*Exercise brief*. Omitting all pictures, copy word for word the lines from the line containing "Click the 'STYLISH,Portable' style value" through the final line of the entries.

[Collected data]
/---

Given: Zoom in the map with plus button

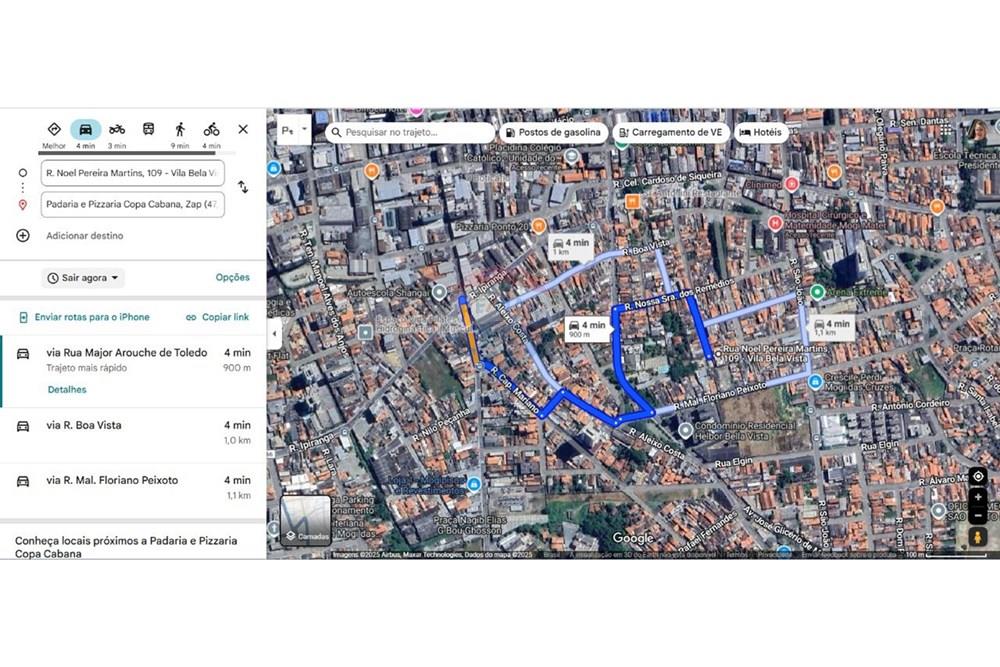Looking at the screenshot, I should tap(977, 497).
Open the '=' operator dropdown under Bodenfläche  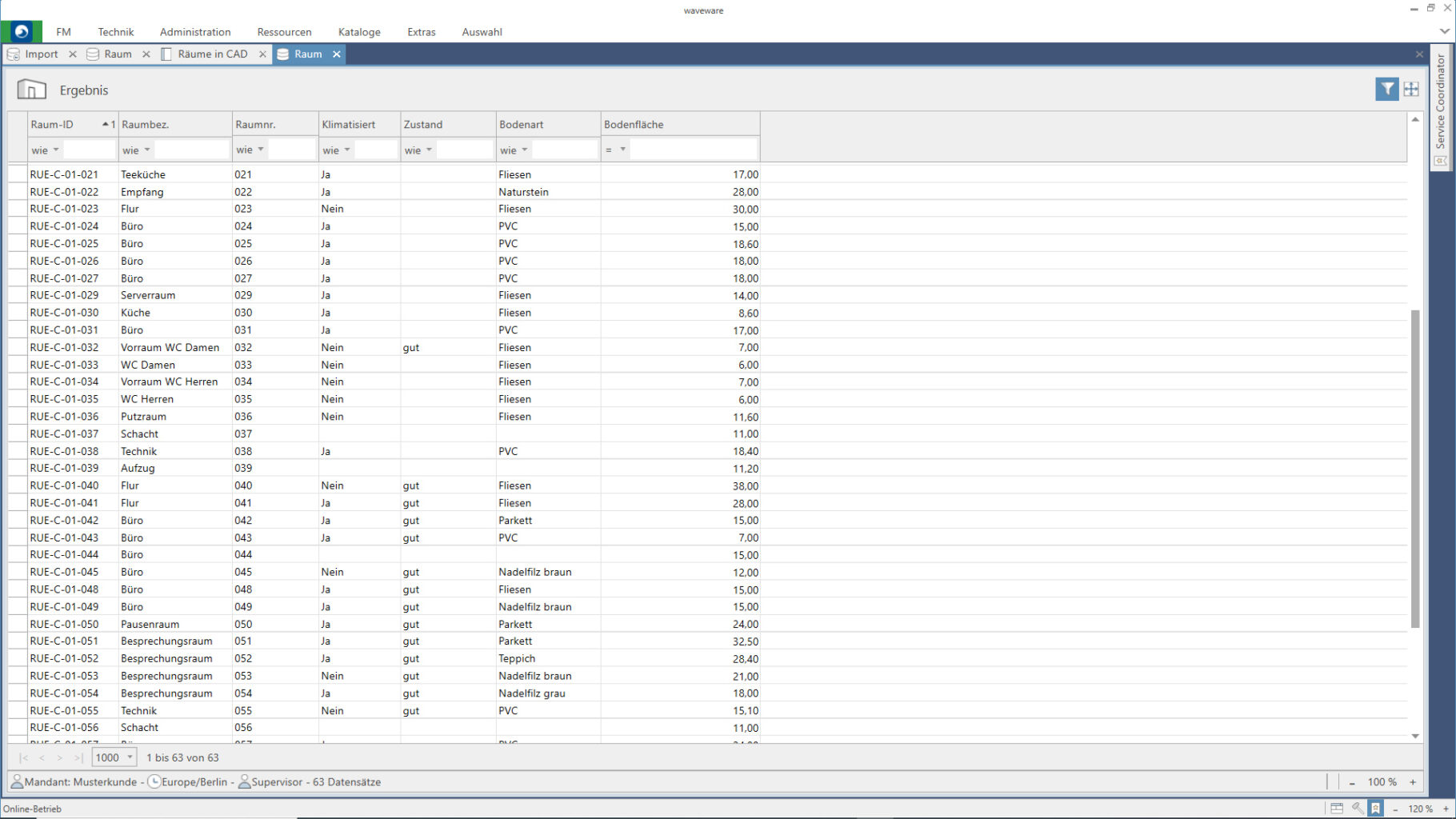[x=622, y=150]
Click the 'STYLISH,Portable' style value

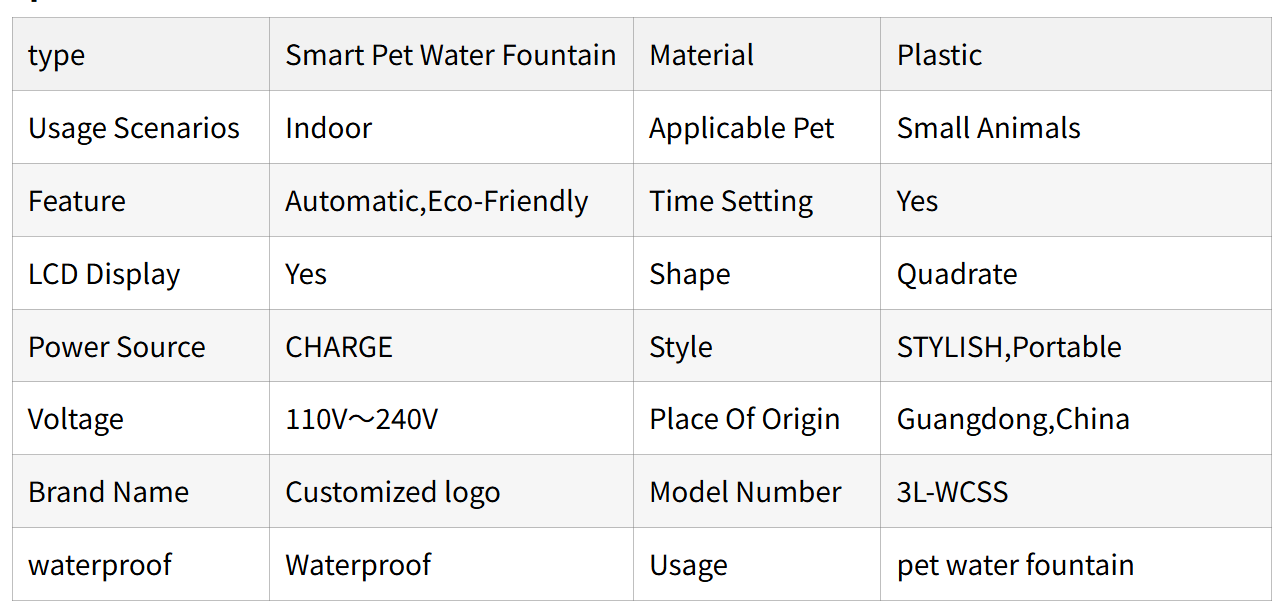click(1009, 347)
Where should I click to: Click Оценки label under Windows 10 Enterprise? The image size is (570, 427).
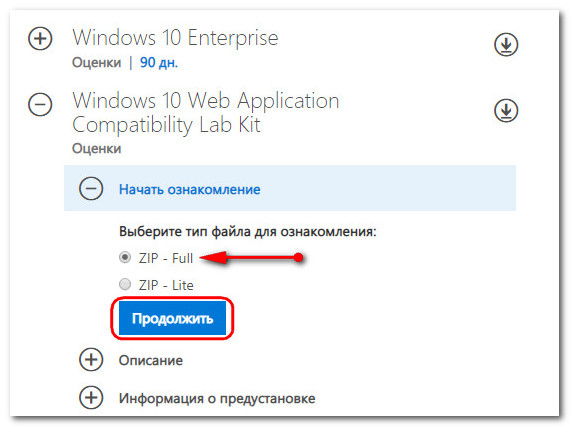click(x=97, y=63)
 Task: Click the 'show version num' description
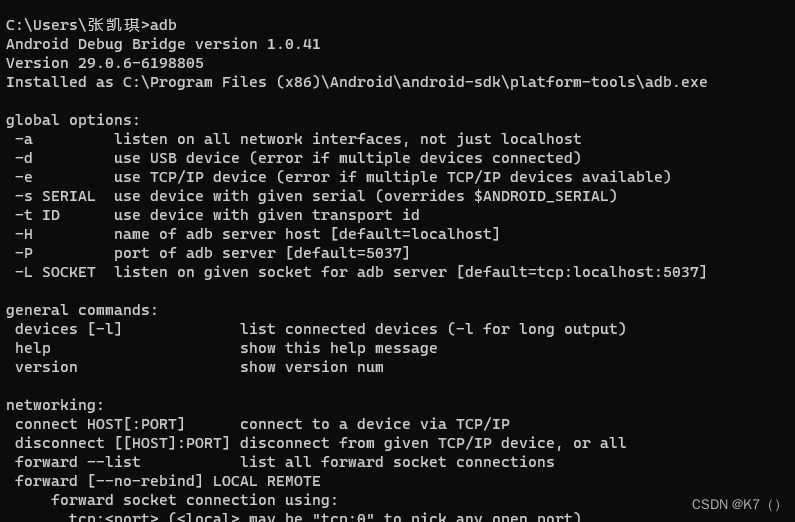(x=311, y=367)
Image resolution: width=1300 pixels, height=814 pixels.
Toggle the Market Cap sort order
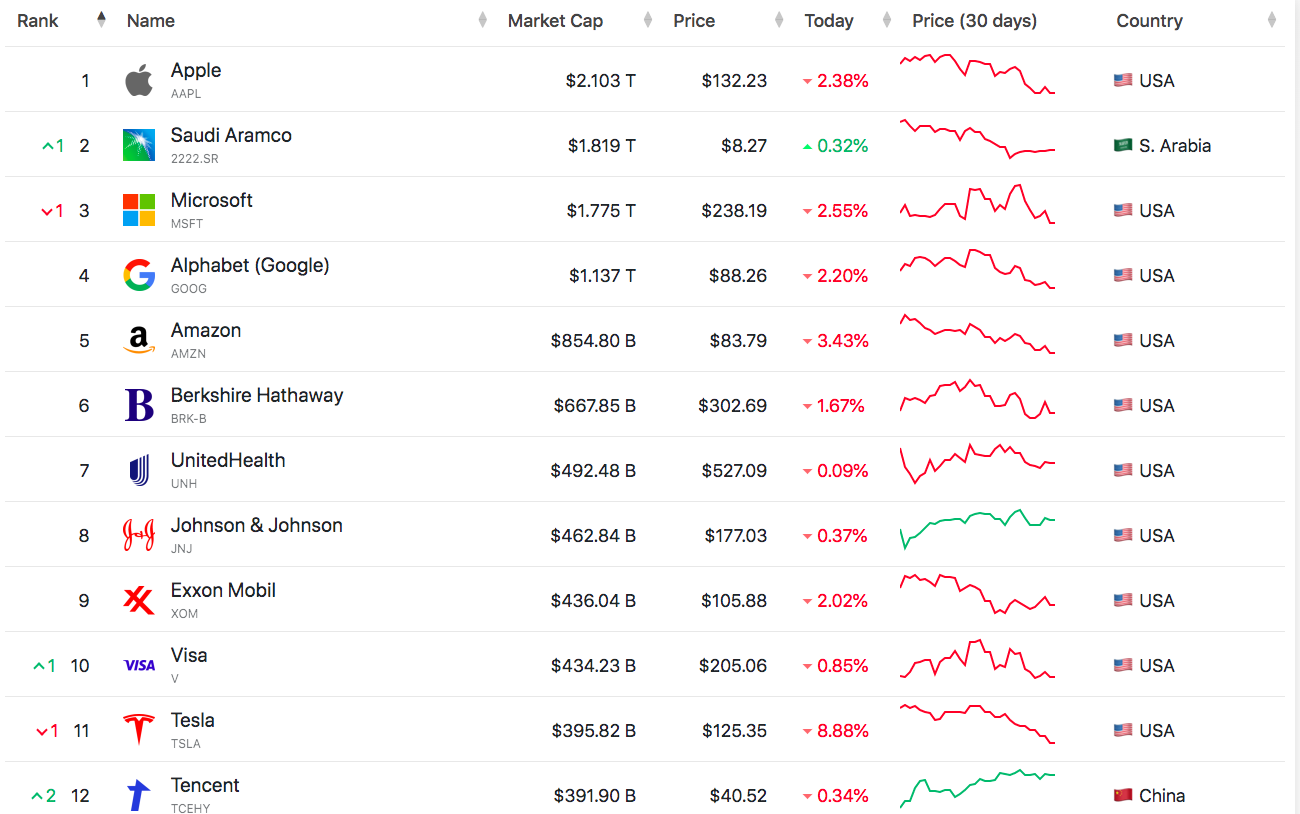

\---

*Answer box*.
Click the 'STYLISH,Portable' style value

click(1009, 347)
Where should I click to: Click Оценки label under Windows 10 Enterprise? The image size is (570, 427).
click(x=97, y=63)
 Task: Click the 'show version num' description
(x=311, y=367)
Image resolution: width=1300 pixels, height=814 pixels.
Toggle the Market Cap sort order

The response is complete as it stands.